* WHAT IS ASKED
1) Reproduce everything from "In a similar" down to "legislation to Bray." in the passage on In re Bray, keeping every word and punctuation mark unchanged.
2) Translate this sentence from the passage on In re Bray into Spanish: "This is not a situation in which the Legislature has made no express provision for retroactive application of either statute."

* ARTICLE
________________________
In a similar case, In re Bray (1979) 97 Cal.App.3d 506, 158 Cal.Rptr. 745, the Attorney General cited People v. Benefield in an analogous argument.   In Bray, defendant was convicted under ISL and sentenced to a term of six months to life.   He was in prison for a parole violation when the DSL became effective and was released pursuant to its terms.  (See former § 3057.)   He was about to be discharged from parole supervision after having served the maximum of 18 months (the newly enacted maximum), when the law was changed to increase the length of parole to three years.   The BPT attempted to apply this legislation to Bray.

In Bray, the Attorney General argued that the new legislative change to increase the parole period could be applied retroactively because it did not impose a greater punishment than that in effect at the time of the offense.   The court rejected both the Attorney General's argument and the application of People v. Benefield to the case before it:  “We are not here concerned with whether the Legislature intended the first or the second of two ameliorative statutes to retroactively apply.   This is not a situation in which the Legislature has made no express provision for retroactive application of either statute.   We therefore are not called upon to ascertain the legislative intent by means of statutory interpretation.   The Legislature expressly stated that the DSL as operative on July 1, 1977, was applicable to petitioner, and expressly conferred the ameliorative benefits of the DSL on him.   Thereafter, the legislative intent is irrelevant with respect to any amendatory act which imposes a harsher penalty, even though such penalty may be less than that under the ISL.”  (p. 516, 158 Cal.Rptr. 745;  emphasis added.)   The court stated further:  “First, of paramount importance, is the fact that the Legislature expressly stated that the DSL as operative on July 1, 1977, was applicable to prisoners who committed their crimes before that date.   The Legislature expressly conferred the benefits of the DSL on petitioner and placed him in the position as if the DSL parole provisions were the law at the time he committed his offense․”  (p. 517, 158 Cal.Rptr. 745, emphasis added.)
________________________
* DATA PROVIDED
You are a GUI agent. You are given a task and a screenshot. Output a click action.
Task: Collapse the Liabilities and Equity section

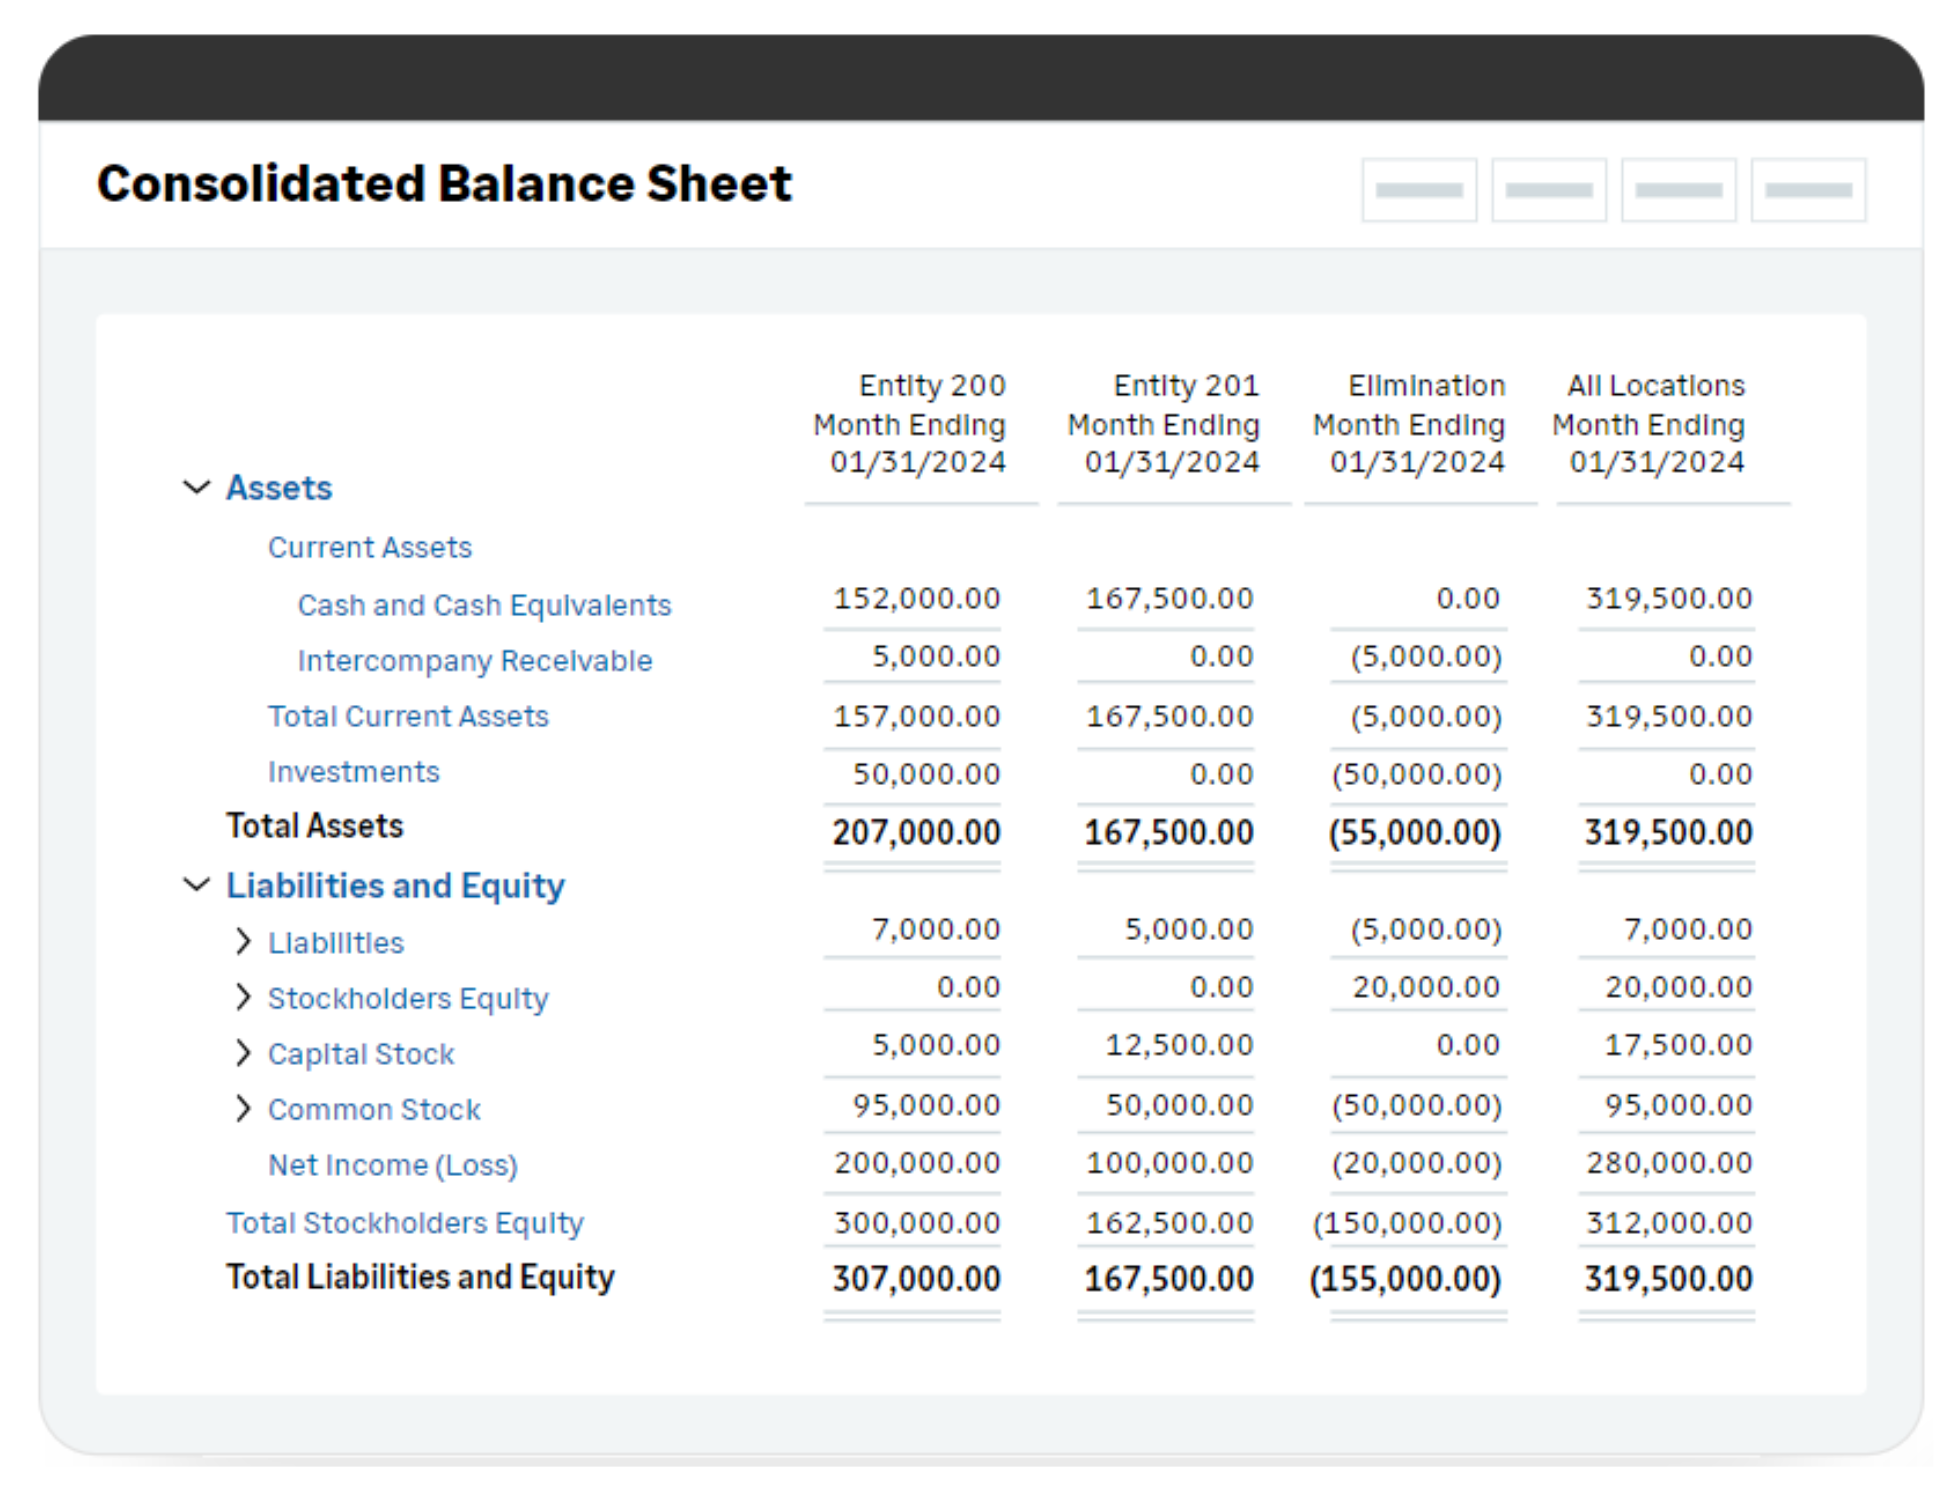pyautogui.click(x=196, y=884)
________________________
* REPLIES
1)
In a similar case, In re Bray (1979) 97 Cal.App.3d 506, 158 Cal.Rptr. 745, the Attorney General cited People v. Benefield in an analogous argument.   In Bray, defendant was convicted under ISL and sentenced to a term of six months to life.   He was in prison for a parole violation when the DSL became effective and was released pursuant to its terms.  (See former § 3057.)   He was about to be discharged from parole supervision after having served the maximum of 18 months (the newly enacted maximum), when the law was changed to increase the length of parole to three years.   The BPT attempted to apply this legislation to Bray.

2) No se trata de una situación en la que el Poder Legislativo no haya dispuesto expresamente la aplicación retroactiva de ninguna de las dos leyes.